店舗改装や新規仕入れ、運転資金の不足といった差し迫った課題を抱え、できるだけ審査のハードルが低い融資先を探している方も少なくありません。

しかし、「借りやすさ」だけを拠り所に資金調達を決めてしまうと、金利の負担や返済期間などが事業にとって不利に働いてしまうこともあり得ます。記事を読んで、借りやすさとその他の選択肢を天秤にかけ、事業にとって最適な選択をすることをおすすめします。

この記事では、まず「借りやすい」とされる日本政策金融公庫や信用保証協会付き制度融資、ビジネスローンなど各手段をランキングにしてご紹介します。融資スピードや金利水準などを整理し、さらに、事業資金を借りやすくするためのポイントについても解説します。

記事を読み終える頃には、あなたが借入先ごとの難易度を見極め、事業のフェーズに適した選択ができるようになっていることを目指します。

重要な事業資金を確実に集めるための第一歩として、ぜひご一読ください。

記述問題 » 事業資金の借入先選びについての文章を、最後の文の後から書き進めてください。 このリストは、上の文章とは別の出典から取ったものである。

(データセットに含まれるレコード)
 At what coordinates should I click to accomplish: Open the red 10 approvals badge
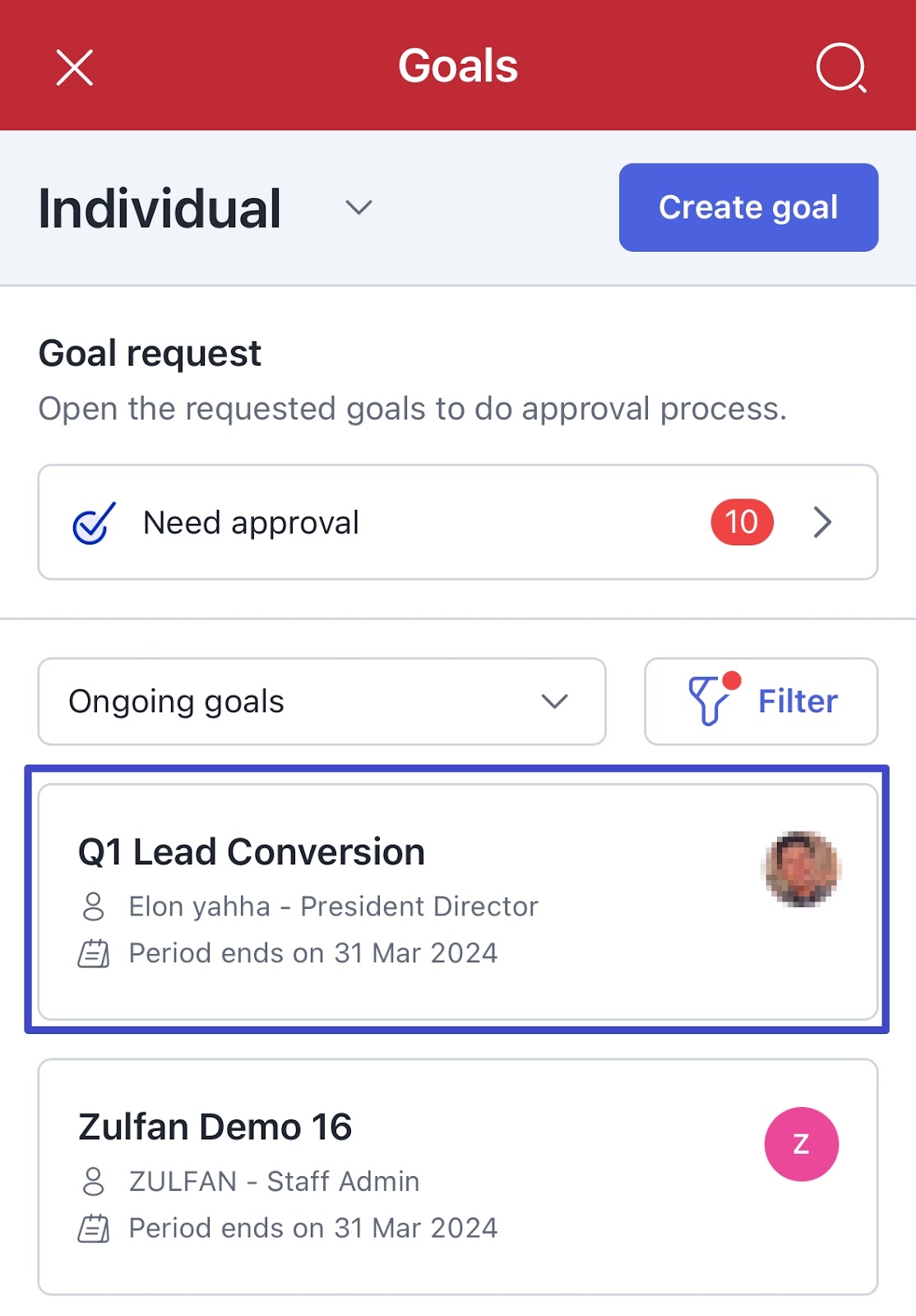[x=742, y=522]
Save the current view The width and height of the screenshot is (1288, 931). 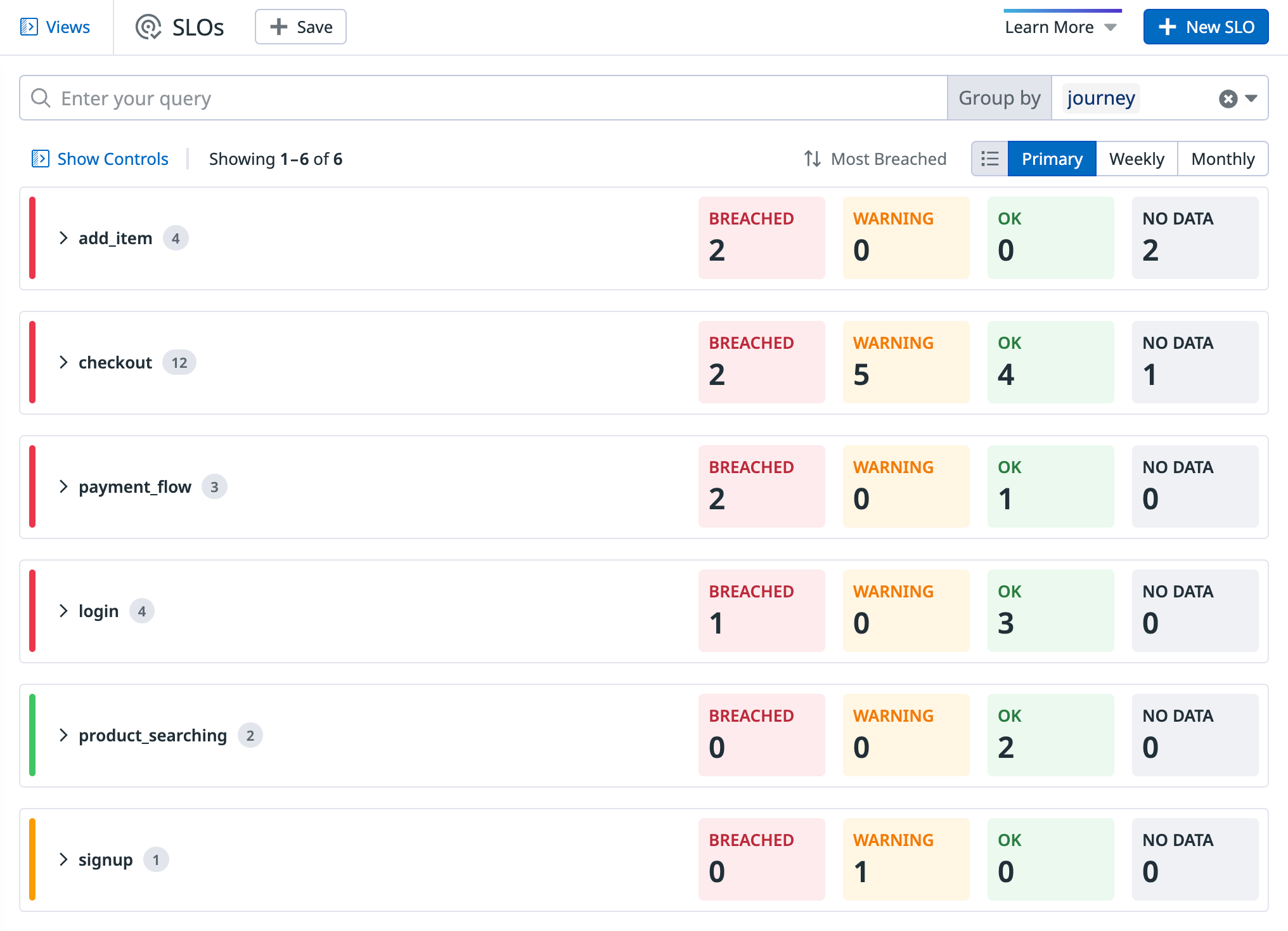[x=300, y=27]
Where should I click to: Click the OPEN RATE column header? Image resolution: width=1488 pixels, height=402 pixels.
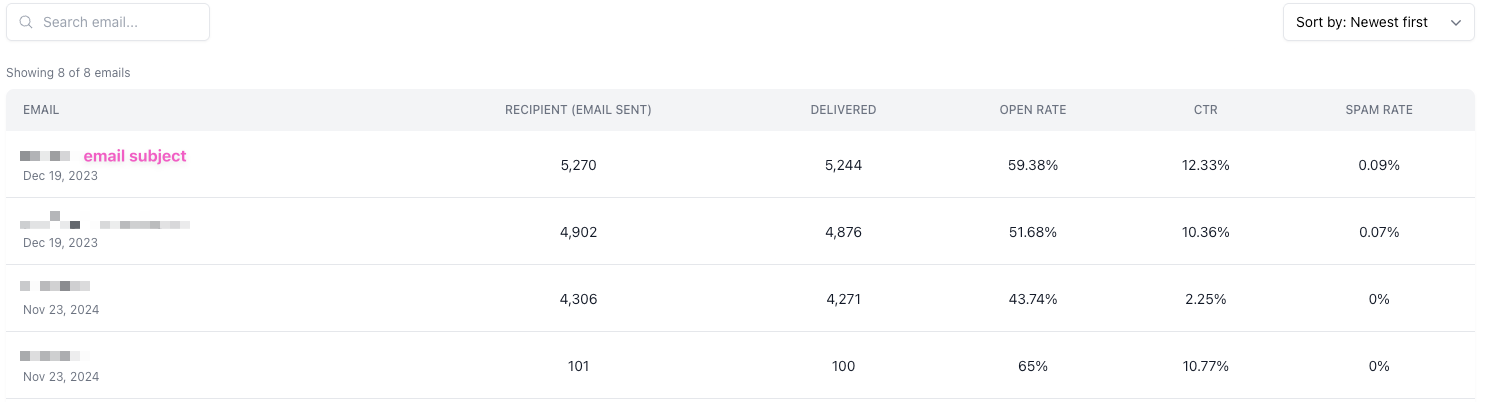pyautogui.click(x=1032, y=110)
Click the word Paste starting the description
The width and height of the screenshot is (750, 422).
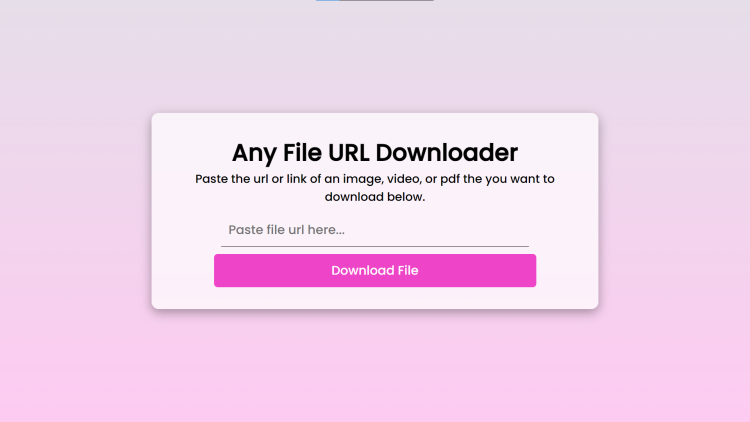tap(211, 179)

課題結果 »
1.事業資金が借りやすい金融機関TOP5

資金調達において、「どこで借りるか」は成功の第一歩です。しかし融資先には、審査の厳しさや融資スピード、金利の違いなど、様々な特徴があります。

この章では、実際に審査に通りやすい、すなわち「借りやすい」とされる代表的な金融機関を 5つ厳選し、それぞれの特性を比較解説します。あなたの事業フェーズや資金用途に合った借入先を見つける参考にしてください。

融資先借りやすさ(審査の通りやすさ)金利の目安融資スピード担保・保証人
ノンバンク(例: AGビジネスサポート、セゾンファンデックス)審査が柔軟で通りやすい。高め最短で即日不要~原則不要
日本政策金融公庫創業や小規模事業者向けで、実績が少なくても審査が通りやすい。
事業計画、自己資金の出所などの審査は厳格。
低め2週間~ 1ヶ月程度担保は原則不要、保証人は創業時は原則不要
信用金庫・信用組合大手銀行より審査が柔軟で通りやすい低~中程度2週間~ 1ヶ月程度必要な場合あり
地方銀行中小企業向けだが、審査はやや厳しめ。低~中程度2週間~ 1ヶ月程度必要な場合あり
大手銀行資金力はあるが審査が厳しい。
実績や信用力が重視される。
低め1ヶ月~ 2ヶ月程度必要な場合あり

1-1.ノンバンク:スピード重視で借りるならここ

とにかく早く、かつ、柔軟に事業資金を確保したいなら、ノンバンク系ビジネスローンが最も借りやすい選択肢です。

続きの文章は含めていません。